■ **Exercise objective**
Print out the full listing exactly as it reads.

■ **Dataset records**
*** Begin section ***

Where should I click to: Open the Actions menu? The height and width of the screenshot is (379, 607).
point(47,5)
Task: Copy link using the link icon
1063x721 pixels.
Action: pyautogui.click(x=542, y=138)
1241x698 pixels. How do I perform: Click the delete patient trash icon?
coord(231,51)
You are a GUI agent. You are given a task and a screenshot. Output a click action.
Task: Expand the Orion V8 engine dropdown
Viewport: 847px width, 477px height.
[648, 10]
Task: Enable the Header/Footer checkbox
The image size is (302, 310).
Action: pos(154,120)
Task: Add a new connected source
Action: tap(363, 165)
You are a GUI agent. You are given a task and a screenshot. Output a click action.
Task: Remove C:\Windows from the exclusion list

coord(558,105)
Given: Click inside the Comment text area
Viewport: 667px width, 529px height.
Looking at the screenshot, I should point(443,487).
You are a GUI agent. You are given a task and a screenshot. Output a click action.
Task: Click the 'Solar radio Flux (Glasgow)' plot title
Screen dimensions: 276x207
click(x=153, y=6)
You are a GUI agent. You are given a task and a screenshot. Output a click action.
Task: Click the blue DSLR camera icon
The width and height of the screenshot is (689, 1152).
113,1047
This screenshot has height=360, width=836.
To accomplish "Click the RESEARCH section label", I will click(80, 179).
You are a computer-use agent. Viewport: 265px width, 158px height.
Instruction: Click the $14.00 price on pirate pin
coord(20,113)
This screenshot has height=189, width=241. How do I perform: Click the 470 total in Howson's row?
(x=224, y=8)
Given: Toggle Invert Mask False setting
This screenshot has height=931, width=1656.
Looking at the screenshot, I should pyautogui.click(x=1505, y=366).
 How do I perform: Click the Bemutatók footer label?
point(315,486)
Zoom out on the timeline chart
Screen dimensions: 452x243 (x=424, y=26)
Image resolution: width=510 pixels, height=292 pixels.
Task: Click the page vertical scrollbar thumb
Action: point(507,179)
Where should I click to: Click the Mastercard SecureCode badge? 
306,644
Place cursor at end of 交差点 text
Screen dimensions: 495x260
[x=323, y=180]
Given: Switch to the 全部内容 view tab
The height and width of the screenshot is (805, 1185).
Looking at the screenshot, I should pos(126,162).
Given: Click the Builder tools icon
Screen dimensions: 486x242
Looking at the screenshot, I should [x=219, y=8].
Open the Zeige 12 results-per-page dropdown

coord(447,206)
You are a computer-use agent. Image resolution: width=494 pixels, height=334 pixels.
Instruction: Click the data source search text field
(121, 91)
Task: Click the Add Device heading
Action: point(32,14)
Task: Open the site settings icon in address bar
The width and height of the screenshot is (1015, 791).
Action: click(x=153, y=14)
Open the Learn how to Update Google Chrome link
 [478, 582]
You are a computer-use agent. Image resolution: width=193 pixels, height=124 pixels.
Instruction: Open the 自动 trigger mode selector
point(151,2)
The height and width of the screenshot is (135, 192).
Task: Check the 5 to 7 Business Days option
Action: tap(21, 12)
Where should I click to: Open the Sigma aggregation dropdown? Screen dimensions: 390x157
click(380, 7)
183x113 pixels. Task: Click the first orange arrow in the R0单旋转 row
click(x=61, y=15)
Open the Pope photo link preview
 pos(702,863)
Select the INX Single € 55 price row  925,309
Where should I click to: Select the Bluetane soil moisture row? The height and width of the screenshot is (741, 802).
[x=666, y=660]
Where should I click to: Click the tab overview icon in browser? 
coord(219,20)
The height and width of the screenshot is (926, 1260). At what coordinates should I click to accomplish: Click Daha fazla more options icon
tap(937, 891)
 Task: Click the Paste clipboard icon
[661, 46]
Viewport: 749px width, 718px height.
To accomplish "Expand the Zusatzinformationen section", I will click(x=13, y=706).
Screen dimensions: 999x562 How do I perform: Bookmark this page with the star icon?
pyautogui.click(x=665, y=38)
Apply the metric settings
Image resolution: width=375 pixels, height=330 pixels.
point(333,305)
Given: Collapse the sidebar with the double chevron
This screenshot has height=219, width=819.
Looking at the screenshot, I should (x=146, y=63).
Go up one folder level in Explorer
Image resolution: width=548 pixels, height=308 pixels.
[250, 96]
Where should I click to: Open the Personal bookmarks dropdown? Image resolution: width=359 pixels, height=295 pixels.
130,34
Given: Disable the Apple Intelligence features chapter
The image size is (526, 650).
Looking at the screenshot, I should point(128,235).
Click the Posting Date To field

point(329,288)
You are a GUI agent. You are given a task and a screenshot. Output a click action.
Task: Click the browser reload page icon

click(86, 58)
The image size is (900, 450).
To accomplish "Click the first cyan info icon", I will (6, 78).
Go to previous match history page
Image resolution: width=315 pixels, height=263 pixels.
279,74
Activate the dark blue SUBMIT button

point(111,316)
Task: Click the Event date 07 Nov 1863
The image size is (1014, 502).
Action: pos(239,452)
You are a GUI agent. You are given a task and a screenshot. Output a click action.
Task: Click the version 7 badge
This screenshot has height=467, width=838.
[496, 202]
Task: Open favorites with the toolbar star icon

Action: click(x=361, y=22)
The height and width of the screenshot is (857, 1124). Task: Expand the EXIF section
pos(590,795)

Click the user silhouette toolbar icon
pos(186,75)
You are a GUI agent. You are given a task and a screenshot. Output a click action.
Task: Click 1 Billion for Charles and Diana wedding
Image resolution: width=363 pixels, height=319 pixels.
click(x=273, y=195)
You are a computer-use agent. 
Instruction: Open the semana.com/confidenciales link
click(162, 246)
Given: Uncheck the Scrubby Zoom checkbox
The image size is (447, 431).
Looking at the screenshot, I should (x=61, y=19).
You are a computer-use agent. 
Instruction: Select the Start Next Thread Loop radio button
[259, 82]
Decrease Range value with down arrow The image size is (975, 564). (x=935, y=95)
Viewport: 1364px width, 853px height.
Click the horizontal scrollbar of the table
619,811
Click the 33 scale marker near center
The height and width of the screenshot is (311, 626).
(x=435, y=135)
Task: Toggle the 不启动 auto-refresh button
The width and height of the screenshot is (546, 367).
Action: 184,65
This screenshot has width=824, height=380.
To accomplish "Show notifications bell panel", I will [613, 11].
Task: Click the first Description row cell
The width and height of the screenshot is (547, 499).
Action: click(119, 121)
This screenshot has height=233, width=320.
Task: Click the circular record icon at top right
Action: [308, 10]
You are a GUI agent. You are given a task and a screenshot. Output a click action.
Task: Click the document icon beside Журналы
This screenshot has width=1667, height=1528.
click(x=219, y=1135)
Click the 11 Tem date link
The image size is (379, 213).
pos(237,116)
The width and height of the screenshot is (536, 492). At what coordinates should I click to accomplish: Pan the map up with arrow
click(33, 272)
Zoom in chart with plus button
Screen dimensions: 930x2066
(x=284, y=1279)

*** End section ***

■ **Result below**
Where should I click to: Open the Actions menu? The height and width of the screenshot is (379, 607).
point(47,5)
Task: Copy link using the link icon
1063x721 pixels.
Action: pyautogui.click(x=542, y=138)
1241x698 pixels. How do I perform: Click the delete patient trash icon?
coord(231,51)
You are a GUI agent. You are given a task and a screenshot. Output a click action.
Task: Expand the Orion V8 engine dropdown
Viewport: 847px width, 477px height.
[648, 10]
Task: Enable the Header/Footer checkbox
The image size is (302, 310).
Action: pos(154,120)
Task: Add a new connected source
Action: tap(363, 165)
You are a GUI agent. You are given a task and a screenshot. Output a click action.
Task: Remove C:\Windows from the exclusion list

coord(558,105)
Given: Click inside the Comment text area
Viewport: 667px width, 529px height.
Looking at the screenshot, I should point(443,487).
You are a GUI agent. You are given a task and a screenshot. Output a click action.
Task: Click the 'Solar radio Flux (Glasgow)' plot title
Screen dimensions: 276x207
click(x=153, y=6)
You are a GUI agent. You are given a task and a screenshot. Output a click action.
Task: Click the blue DSLR camera icon
The width and height of the screenshot is (689, 1152).
113,1047
This screenshot has height=360, width=836.
To accomplish "Click the RESEARCH section label", I will click(80, 179).
You are a computer-use agent. Viewport: 265px width, 158px height.
Instruction: Click the $14.00 price on pirate pin
coord(20,113)
This screenshot has height=189, width=241. How do I perform: Click the 470 total in Howson's row?
(x=224, y=8)
Given: Toggle Invert Mask False setting
This screenshot has height=931, width=1656.
Looking at the screenshot, I should pyautogui.click(x=1505, y=366).
 How do I perform: Click the Bemutatók footer label?
point(315,486)
Zoom out on the timeline chart
Screen dimensions: 452x243 (x=424, y=26)
Image resolution: width=510 pixels, height=292 pixels.
Task: Click the page vertical scrollbar thumb
Action: point(507,179)
Where should I click to: Click the Mastercard SecureCode badge? 
306,644
Place cursor at end of 交差点 text
Screen dimensions: 495x260
[x=323, y=180]
Given: Switch to the 全部内容 view tab
The height and width of the screenshot is (805, 1185).
Looking at the screenshot, I should pos(126,162).
Given: Click the Builder tools icon
Screen dimensions: 486x242
Looking at the screenshot, I should [x=219, y=8].
Open the Zeige 12 results-per-page dropdown

coord(447,206)
You are a computer-use agent. Image resolution: width=494 pixels, height=334 pixels.
Instruction: Click the data source search text field
(121, 91)
Task: Click the Add Device heading
Action: point(32,14)
Task: Open the site settings icon in address bar
The width and height of the screenshot is (1015, 791).
Action: click(x=153, y=14)
Open the Learn how to Update Google Chrome link
 [478, 582]
You are a computer-use agent. Image resolution: width=193 pixels, height=124 pixels.
Instruction: Open the 自动 trigger mode selector
point(151,2)
The height and width of the screenshot is (135, 192).
Task: Check the 5 to 7 Business Days option
Action: tap(21, 12)
Where should I click to: Open the Sigma aggregation dropdown? Screen dimensions: 390x157
click(380, 7)
183x113 pixels. Task: Click the first orange arrow in the R0单旋转 row
click(x=61, y=15)
Open the Pope photo link preview
 pos(702,863)
Select the INX Single € 55 price row  925,309
Where should I click to: Select the Bluetane soil moisture row? The height and width of the screenshot is (741, 802).
[x=666, y=660]
Where should I click to: Click the tab overview icon in browser? 
coord(219,20)
The height and width of the screenshot is (926, 1260). At what coordinates should I click to accomplish: Click Daha fazla more options icon
tap(937, 891)
 Task: Click the Paste clipboard icon
[661, 46]
Viewport: 749px width, 718px height.
To accomplish "Expand the Zusatzinformationen section", I will click(x=13, y=706).
Screen dimensions: 999x562 How do I perform: Bookmark this page with the star icon?
pyautogui.click(x=665, y=38)
Apply the metric settings
Image resolution: width=375 pixels, height=330 pixels.
point(333,305)
Given: Collapse the sidebar with the double chevron
This screenshot has height=219, width=819.
Looking at the screenshot, I should (x=146, y=63).
Go up one folder level in Explorer
Image resolution: width=548 pixels, height=308 pixels.
[250, 96]
Where should I click to: Open the Personal bookmarks dropdown? Image resolution: width=359 pixels, height=295 pixels.
130,34
Given: Disable the Apple Intelligence features chapter
The image size is (526, 650).
Looking at the screenshot, I should point(128,235).
Click the Posting Date To field

point(329,288)
You are a GUI agent. You are given a task and a screenshot. Output a click action.
Task: Click the browser reload page icon

click(86, 58)
The image size is (900, 450).
To accomplish "Click the first cyan info icon", I will (6, 78).
Go to previous match history page
Image resolution: width=315 pixels, height=263 pixels.
279,74
Activate the dark blue SUBMIT button

point(111,316)
Task: Click the Event date 07 Nov 1863
The image size is (1014, 502).
Action: pos(239,452)
You are a GUI agent. You are given a task and a screenshot. Output a click action.
Task: Click the version 7 badge
This screenshot has height=467, width=838.
[496, 202]
Task: Open favorites with the toolbar star icon

Action: click(x=361, y=22)
The height and width of the screenshot is (857, 1124). Task: Expand the EXIF section
pos(590,795)

Click the user silhouette toolbar icon
pos(186,75)
You are a GUI agent. You are given a task and a screenshot. Output a click action.
Task: Click 1 Billion for Charles and Diana wedding
Image resolution: width=363 pixels, height=319 pixels.
click(x=273, y=195)
You are a computer-use agent. 
Instruction: Open the semana.com/confidenciales link
click(162, 246)
Given: Uncheck the Scrubby Zoom checkbox
The image size is (447, 431).
Looking at the screenshot, I should (x=61, y=19).
You are a computer-use agent. 
Instruction: Select the Start Next Thread Loop radio button
[259, 82]
Decrease Range value with down arrow The image size is (975, 564). (x=935, y=95)
Viewport: 1364px width, 853px height.
Click the horizontal scrollbar of the table
619,811
Click the 33 scale marker near center
The height and width of the screenshot is (311, 626).
(x=435, y=135)
Task: Toggle the 不启动 auto-refresh button
The width and height of the screenshot is (546, 367).
Action: 184,65
This screenshot has width=824, height=380.
To accomplish "Show notifications bell panel", I will [613, 11].
Task: Click the first Description row cell
The width and height of the screenshot is (547, 499).
Action: click(119, 121)
This screenshot has height=233, width=320.
Task: Click the circular record icon at top right
Action: [308, 10]
You are a GUI agent. You are given a task and a screenshot. Output a click action.
Task: Click the document icon beside Журналы
This screenshot has width=1667, height=1528.
click(x=219, y=1135)
Click the 11 Tem date link
The image size is (379, 213).
pos(237,116)
The width and height of the screenshot is (536, 492). At what coordinates should I click to accomplish: Pan the map up with arrow
click(33, 272)
Zoom in chart with plus button
Screen dimensions: 930x2066
(x=284, y=1279)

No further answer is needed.